Notes from Kumasi
Leaving Accra we departed for Kumasi– there was a change of pace in this dusty Ashanti city. Flying in, the low-rise collection of housing and settlements spreads across the horizon. The city has a hotter, inland climate, but the KNUST campus has this relieved somewhat by its lush mature vegetation. A visit to the recently restored KNUST Staff Club and walk around the campus to the ‘central area’, gave a good feel, and introduction to KNUST.

KNUST Senior Staff Club House, designed by Cubitt
The following day united us with more visiting staff from University of Edinburgh and we set off on an extended excursion to various buildings in Kumasi city. Fry and Drew’s Prempeh College and Opoku Ware schools, are visited first and present us with a first hand view of this couples’ best exemplars of institutional tropical modernism. Visits followed to Nickson’s Anglican Cathedral, a towering structure, with less external architectural sophistication than F+D’s educational oeuvres, but provided interiors that successfully captured the spirit of high Anglicanism in its light-filled interior.

Anglican Cathedral, Kumasi, designed by R. Nickson from 1950
A dusk-tinted view of the campus concluded the day’s visitations, its welcome calm was a good antidote to the ‘busy-ness’ of the town. The buildings at the ‘Tech’, as it is colloquially called, sat sedately in their lush tropical setting, showing off Scott and Cubitt’s earliest university campus in Africa.
The historic ‘central’ administrative area of Kumasi formed the focus of the next day. The post office and Ghana electricity building suggest they are examples of late ‘PWD’ post war architecture, whilst the historic memorial to the West Africa Frontier Force, soldiers who fell in WW1 in Abbysinia (Ethiopia) and Burma (Myamaar) give us pause for remembrance. Walking up towards the military museum we find that although it is closed, we can still pay officially for a visit and take the chance. More than an hour later, we are overwhelmed with the sheer military-related history this deceptively small former garrison fort contained. As a colleague commented, “this gave [me] the context” to this city.

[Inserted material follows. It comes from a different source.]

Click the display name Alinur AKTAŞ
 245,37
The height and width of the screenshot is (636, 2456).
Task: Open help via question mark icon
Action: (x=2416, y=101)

Kumasi GPO, designed by PWD?
Visits to the Asawasi and Fanti Town districts, the latter adjoining the Cathedral area, gave good examples of early housing layouts in Kumasi designs by known planners in some cases. At Fanti Town we inadvertently came across the’ coffin district’, and attempted a stop at the Bantana district of the town to photograph circular hut housing we had identified the day before. The military museum guide had confirmed that these historic huts still provided accommodation for the army. As the garrison was still camped at the site we could not investigate this much further.